"""

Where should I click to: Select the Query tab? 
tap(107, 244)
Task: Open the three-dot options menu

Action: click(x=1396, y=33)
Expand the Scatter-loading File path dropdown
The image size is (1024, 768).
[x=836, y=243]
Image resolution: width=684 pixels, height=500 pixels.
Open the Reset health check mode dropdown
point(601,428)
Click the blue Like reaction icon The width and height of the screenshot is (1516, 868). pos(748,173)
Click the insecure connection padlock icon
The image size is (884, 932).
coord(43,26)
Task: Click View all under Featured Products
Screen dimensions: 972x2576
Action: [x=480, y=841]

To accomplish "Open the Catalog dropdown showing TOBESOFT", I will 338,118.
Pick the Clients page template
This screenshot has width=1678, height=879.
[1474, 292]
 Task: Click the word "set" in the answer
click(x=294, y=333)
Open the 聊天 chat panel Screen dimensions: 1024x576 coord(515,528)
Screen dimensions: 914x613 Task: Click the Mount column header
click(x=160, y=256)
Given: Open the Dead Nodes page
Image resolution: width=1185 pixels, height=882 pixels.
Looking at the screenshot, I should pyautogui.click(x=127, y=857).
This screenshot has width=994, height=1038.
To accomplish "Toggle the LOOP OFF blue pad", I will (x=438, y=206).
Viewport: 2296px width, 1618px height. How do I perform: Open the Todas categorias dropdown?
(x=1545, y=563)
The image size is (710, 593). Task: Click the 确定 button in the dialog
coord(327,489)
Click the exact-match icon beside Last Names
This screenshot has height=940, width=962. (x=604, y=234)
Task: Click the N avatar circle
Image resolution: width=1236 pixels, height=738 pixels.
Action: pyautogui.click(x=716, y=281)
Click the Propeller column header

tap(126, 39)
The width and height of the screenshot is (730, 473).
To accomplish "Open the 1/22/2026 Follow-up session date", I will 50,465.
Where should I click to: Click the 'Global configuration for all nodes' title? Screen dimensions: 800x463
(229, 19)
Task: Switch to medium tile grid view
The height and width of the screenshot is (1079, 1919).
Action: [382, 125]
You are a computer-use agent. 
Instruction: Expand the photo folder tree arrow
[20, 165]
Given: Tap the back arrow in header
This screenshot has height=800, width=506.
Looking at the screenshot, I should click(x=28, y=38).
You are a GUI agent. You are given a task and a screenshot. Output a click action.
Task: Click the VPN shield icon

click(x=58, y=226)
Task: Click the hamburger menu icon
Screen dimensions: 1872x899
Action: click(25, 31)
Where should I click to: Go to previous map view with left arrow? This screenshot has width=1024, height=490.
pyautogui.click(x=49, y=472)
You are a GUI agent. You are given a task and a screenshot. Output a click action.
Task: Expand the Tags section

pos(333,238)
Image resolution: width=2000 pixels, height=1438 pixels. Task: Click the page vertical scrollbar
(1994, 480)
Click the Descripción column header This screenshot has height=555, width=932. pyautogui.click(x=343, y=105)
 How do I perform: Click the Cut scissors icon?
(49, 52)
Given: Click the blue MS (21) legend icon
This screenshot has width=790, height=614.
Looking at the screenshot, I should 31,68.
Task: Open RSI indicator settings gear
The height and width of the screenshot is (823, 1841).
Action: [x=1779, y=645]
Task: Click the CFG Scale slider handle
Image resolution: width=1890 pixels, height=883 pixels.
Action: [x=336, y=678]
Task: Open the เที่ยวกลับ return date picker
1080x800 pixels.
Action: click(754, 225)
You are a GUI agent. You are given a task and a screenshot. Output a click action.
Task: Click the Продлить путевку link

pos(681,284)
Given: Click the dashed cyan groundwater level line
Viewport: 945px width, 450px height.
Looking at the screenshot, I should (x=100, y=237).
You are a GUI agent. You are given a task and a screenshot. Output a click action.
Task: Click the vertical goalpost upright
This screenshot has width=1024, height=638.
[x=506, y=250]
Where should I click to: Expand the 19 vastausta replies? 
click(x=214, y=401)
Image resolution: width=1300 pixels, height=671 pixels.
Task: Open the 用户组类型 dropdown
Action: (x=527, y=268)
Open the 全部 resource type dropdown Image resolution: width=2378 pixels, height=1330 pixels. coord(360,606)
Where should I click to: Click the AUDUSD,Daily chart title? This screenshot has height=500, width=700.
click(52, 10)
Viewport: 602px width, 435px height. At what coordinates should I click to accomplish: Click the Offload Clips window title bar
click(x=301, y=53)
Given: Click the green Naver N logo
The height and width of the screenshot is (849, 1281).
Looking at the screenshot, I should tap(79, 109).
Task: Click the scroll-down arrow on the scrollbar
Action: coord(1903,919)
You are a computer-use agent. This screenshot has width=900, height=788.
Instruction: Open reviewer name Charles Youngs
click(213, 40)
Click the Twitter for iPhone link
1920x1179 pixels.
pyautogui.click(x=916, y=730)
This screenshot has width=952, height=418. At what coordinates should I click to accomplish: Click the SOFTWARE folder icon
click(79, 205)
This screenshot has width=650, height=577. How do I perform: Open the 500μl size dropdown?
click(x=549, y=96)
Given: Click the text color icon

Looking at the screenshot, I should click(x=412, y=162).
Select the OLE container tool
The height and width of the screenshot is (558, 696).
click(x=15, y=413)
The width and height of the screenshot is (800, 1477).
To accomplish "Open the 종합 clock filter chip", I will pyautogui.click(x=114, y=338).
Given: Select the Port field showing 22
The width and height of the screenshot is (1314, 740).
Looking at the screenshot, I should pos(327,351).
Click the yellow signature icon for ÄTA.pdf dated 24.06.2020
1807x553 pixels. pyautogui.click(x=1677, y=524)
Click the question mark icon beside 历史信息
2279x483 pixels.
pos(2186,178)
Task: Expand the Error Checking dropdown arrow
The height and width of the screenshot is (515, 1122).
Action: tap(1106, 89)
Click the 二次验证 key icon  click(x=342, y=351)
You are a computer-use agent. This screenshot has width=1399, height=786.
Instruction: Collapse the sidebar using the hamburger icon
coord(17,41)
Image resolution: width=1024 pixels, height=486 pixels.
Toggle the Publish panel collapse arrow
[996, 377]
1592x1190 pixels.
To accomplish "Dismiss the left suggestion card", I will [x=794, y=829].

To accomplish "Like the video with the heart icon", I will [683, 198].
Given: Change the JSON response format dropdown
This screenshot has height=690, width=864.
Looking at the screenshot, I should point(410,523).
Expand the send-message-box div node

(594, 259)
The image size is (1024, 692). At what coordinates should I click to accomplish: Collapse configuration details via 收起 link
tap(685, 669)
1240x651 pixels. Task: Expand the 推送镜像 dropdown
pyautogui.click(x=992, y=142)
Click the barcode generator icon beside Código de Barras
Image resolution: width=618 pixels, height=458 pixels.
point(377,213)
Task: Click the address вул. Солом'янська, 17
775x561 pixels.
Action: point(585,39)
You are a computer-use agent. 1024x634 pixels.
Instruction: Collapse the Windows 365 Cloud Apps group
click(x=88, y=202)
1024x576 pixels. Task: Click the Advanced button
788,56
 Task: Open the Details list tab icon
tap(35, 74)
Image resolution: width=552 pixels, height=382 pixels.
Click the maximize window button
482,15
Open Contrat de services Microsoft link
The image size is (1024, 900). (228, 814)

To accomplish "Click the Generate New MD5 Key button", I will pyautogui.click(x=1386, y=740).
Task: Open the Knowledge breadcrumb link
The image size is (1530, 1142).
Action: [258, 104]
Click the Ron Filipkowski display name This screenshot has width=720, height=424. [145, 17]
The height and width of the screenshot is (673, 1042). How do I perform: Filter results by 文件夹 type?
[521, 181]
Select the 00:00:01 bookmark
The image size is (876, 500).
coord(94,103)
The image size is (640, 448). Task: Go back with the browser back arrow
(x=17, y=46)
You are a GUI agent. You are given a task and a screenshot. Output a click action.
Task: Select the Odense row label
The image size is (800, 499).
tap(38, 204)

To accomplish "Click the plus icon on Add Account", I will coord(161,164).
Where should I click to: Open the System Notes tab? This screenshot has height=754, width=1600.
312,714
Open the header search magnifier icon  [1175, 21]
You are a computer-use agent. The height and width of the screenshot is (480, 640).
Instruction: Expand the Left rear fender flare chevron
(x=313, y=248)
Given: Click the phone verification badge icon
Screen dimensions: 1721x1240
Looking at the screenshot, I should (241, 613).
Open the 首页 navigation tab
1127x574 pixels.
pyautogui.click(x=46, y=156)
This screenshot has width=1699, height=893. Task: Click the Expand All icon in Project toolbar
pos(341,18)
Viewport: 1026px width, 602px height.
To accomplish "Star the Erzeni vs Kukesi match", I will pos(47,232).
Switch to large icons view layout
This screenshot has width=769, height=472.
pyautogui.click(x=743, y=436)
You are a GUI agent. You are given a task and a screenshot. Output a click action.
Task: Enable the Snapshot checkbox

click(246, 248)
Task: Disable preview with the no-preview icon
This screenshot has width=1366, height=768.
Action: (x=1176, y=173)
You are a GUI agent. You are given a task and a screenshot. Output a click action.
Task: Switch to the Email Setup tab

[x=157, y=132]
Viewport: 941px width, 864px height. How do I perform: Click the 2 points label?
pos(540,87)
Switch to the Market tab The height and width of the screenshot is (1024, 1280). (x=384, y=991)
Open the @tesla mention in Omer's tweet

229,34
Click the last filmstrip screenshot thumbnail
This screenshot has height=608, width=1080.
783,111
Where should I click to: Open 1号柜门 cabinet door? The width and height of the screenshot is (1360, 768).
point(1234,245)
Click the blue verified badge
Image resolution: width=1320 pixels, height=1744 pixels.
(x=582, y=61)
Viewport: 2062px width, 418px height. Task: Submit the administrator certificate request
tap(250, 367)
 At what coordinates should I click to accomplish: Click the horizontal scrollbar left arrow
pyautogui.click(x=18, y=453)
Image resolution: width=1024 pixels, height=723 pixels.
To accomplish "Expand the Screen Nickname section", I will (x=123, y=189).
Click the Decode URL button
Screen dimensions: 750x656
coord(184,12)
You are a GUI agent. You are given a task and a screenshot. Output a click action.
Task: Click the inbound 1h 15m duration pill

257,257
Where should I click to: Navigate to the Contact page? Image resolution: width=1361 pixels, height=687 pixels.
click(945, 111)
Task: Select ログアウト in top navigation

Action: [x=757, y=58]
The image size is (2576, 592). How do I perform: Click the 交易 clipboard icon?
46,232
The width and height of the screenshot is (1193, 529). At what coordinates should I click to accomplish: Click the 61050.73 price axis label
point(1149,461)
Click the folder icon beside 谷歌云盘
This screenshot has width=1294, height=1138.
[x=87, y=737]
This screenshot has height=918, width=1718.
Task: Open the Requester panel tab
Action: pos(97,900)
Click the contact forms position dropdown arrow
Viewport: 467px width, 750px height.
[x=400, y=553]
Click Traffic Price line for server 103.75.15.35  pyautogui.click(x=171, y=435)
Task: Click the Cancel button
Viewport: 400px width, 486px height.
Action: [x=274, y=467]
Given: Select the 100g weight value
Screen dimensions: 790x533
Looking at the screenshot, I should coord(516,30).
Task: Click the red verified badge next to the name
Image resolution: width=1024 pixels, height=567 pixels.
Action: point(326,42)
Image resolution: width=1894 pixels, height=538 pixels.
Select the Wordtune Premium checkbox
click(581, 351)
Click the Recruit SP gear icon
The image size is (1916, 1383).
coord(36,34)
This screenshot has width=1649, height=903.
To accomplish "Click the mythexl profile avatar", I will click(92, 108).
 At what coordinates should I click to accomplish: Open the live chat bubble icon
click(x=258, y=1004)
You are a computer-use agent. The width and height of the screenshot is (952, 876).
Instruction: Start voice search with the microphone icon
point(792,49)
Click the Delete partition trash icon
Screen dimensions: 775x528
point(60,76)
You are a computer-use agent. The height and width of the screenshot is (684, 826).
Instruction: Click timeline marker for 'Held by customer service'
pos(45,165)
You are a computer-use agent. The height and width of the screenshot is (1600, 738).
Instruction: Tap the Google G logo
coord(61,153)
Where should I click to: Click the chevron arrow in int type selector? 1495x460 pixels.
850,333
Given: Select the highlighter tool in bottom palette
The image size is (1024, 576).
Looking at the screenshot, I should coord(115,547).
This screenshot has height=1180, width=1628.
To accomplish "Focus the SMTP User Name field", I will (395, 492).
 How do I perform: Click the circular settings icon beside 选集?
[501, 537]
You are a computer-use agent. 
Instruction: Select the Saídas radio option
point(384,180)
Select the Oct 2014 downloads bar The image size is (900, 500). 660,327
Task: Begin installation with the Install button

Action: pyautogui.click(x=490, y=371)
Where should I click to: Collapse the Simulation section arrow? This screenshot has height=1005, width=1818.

"""

> [What is expected] Check each line of the entries above for the string "field", and return those that contain it.

> [Your response]
Given: Select the Port field showing 22
To accomplish "Focus the SMTP User Name field", I will (395, 492).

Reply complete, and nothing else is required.